IDEs are architectured completely differently to text editors; they just happen to look similar (big editor pain + utilities around it – okay, vim doesn’t look like that – okay, vim doesn’t look like that if you’re using it as intended as a text editor and not an ide).
if you tack the utilities onto a lightweight text editor – it doesn’t work very well!
nowadays when im coding i love and prefer using the built-in language documentation of numpy and so on, via python’s help()
function. it’s really convenient. it’s much faster than googling ‘numpy ravel multi index’ because the search on the numpy website just doesn’t work. the one downside is you have to know the exact name of what you want help about. i suppose in an ide or something with an lsp you could use completions, but if im really stuck i’ll use dir()
or google for the feature. i wish more languages practiced self-documentation this well. maybe i need to work out how to get an offline copy of mdn.
im also lucky in that i don’t need ide features. i broadly make do without. i work on smallish projects, and hold a lot in my working memory. i don’t do software engineering i do scripting with occasional compsci influence.
yeah, vim is not a specialised language editor. it is an ultra-extensible text editor. vim is designed and intended to be a very good way to get from your keyboard to your screen, with minimal nonsense.
hmm yeah that’s a good point, when we say ‘vim is everywhere’ it’s not on windows, the most widely used os. also different versions/compillations of vim are the defaults on different platforms, which matters if you use more than the most basic features. like system clipboard support…
reject “productivity”. but as for tool-worthiness (is it the right tool for letting me do what i want). what i want is a distraction-free editing experience. lightweight is important because my scientific computing is often resource constrained (most of my ram is eaten up by datasets, i don’t have a browser open 80% of the time). i don’t think i could use a resource hungry ide to do my work.
at the same time, the workflow of vim in one window, terminal doing compillation/execution debugger in the other is alright, but quickly gets unwieldy if im trying to work on more than one project/script at once. it gets tricky to tell terminals apart at a glance. i think this is more an issue with window-management than anything else…
ultimately, no one cares if you use vim. try a bunch of different tools and see what works. no one way will do.
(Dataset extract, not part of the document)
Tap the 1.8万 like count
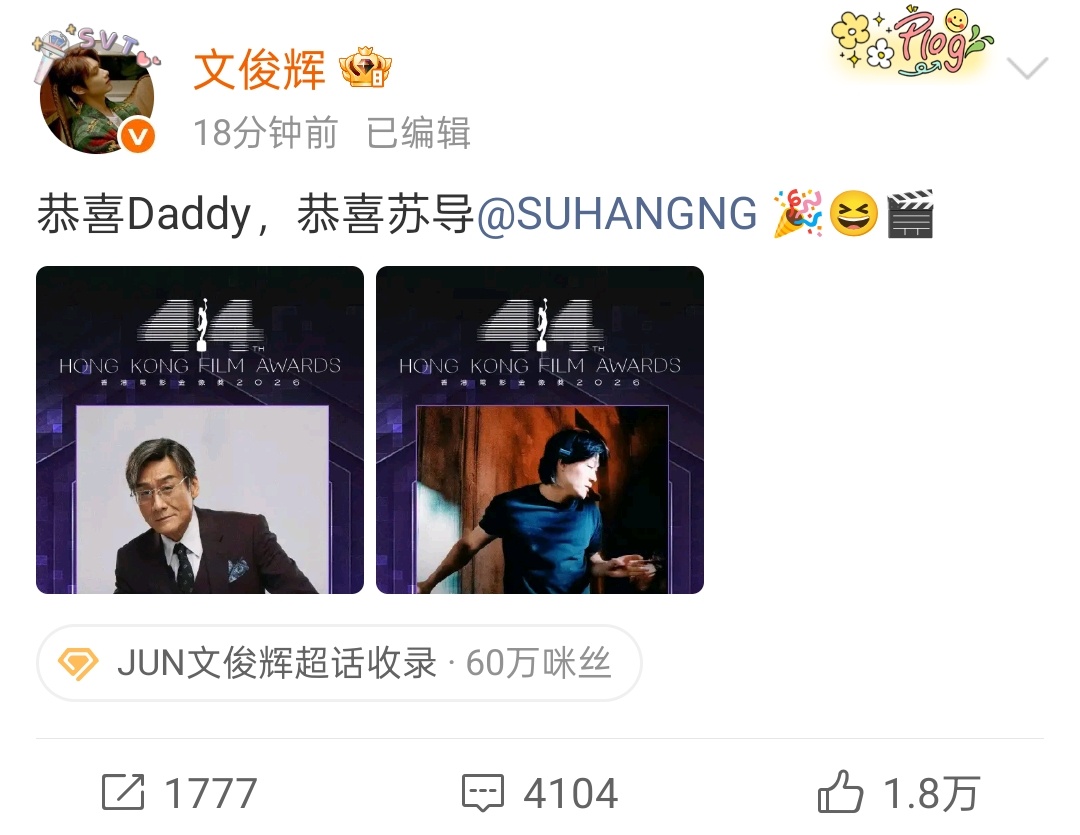The width and height of the screenshot is (1080, 835). coord(931,793)
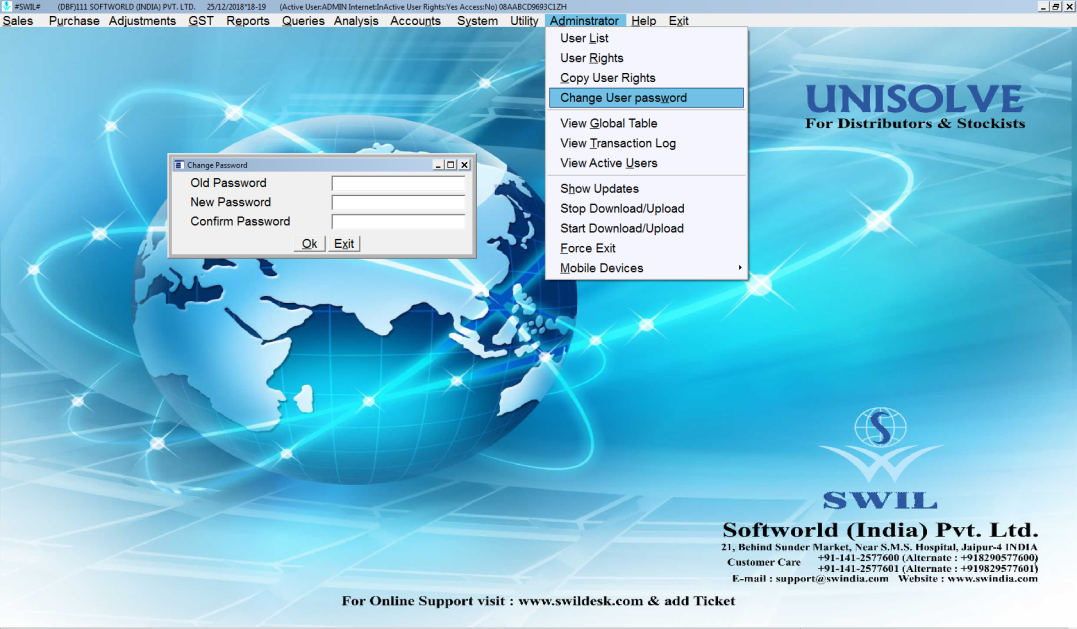
Task: Open View Transaction Log
Action: (617, 143)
this is making me think about my keyboard; it’s the tool i use most in any day. i need a better one. more ergonomic, split &c.. and i need to improve my keyboard layout. i need to have vim registers working properly and not becomming accents; i don’t really type in other languages anymore. i also need to put the macro key and the manual key and the next search item key in better places.
oh i should learn about vim tabs too actually.
learn sed
, awk
, cut
and so on.
also if you really want you can [just] enable vim-navigation or vim plugin on whatever ide you like. the core of vim is this way of entering text and manipulating a cursor, and that is not dependent on actually using vim!
undotree, another feature i need to learn to use. and a fuzzy finder, presumably. is there one built in?
wow, the comments on github blogposts are incredible. pure undiluted techbro.